The rate of surgical intervention ranges from 7.6% to 33%% in brucellar spondylitis. Surgery is preferred in cases such as the progressive neurological deficit, spinal instability, vertebral collapse and following failure of antibiotic therapy.

In the current case, fortunately, the medical treatment led to a complete recovery with progressive reduction in the abscess size.
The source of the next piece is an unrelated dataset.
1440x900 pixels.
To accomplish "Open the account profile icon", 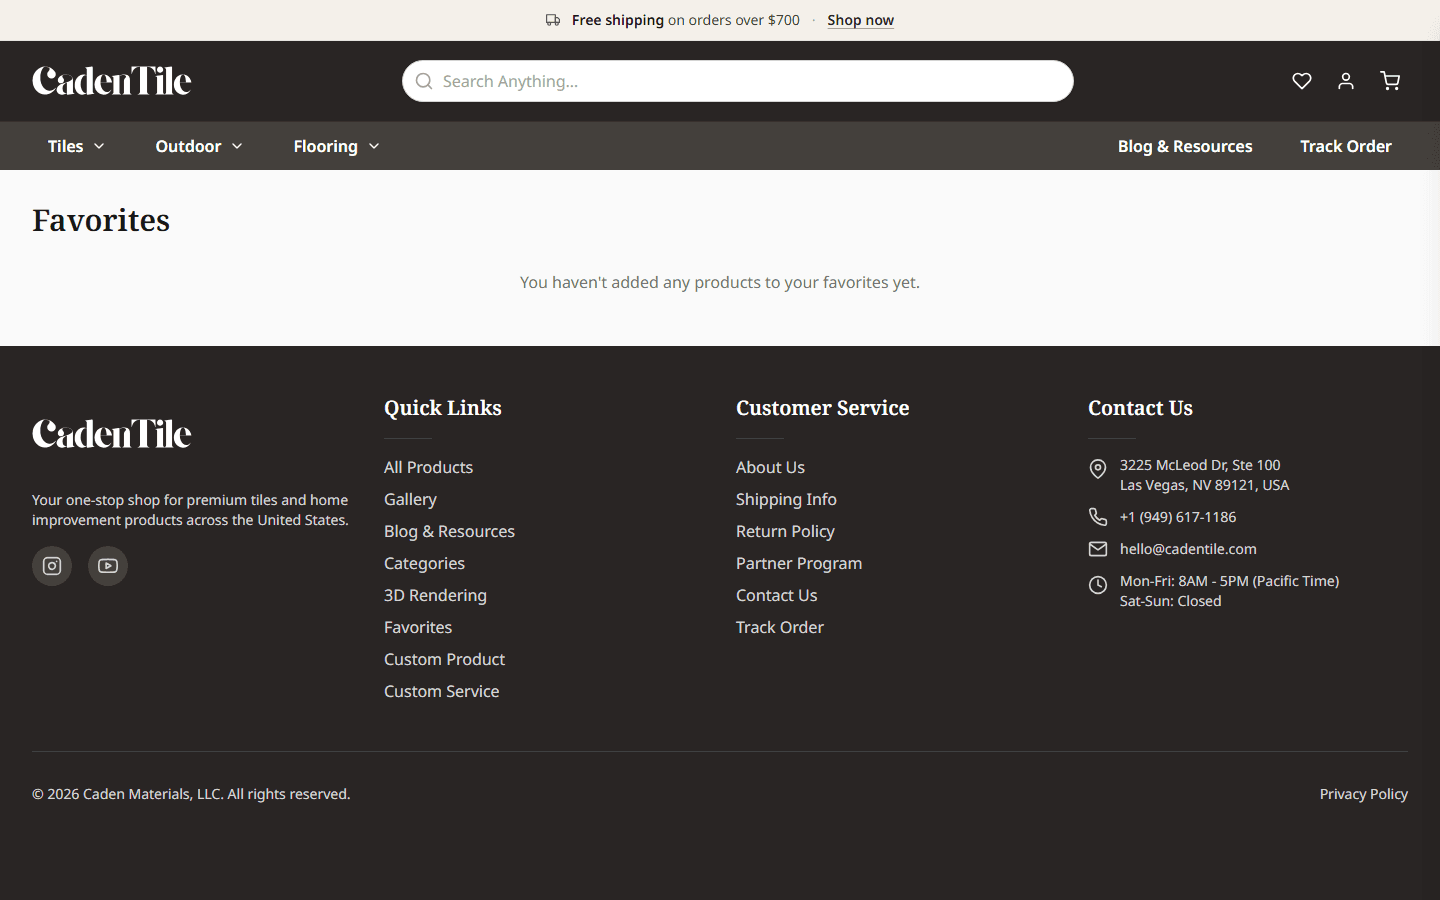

A standardized therapy for brucellar spondylitis has not been defined, but treatment duration of at least three to six months is suggested [15, 16]. A triple combination of doxycycline and rifampin for three months with gentamycin added in the first weeks of treatment was prescribed in the present case. Surgery was not required because the patient responded well to this therapeutic regime.

Conclusions

An abscess is a serious complication of brucellar spondylitis that can lead to permanent damage by causing neurological deficits. Early diagnosis and treatment are crucial in patients with symptoms such as fever, lethargy, paravertebral muscle spasm, lower back, and neck pain. Treatment must be determined according to the severity of the disease and the patient’s clinical condition. In cases where infections that do not respond to antibiotic therapy and especially when progressive neurological damages occur, surgery is the alternative treatment mode.